## BRIEF
Copy the following lines word for word.

-=-=-=-=-

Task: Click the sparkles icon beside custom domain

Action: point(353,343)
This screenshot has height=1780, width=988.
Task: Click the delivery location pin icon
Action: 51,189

-=-=-=-=-

## THE OUTPUT
Task: Click the sparkles icon beside custom domain

Action: point(353,343)
This screenshot has height=1780, width=988.
Task: Click the delivery location pin icon
Action: 51,189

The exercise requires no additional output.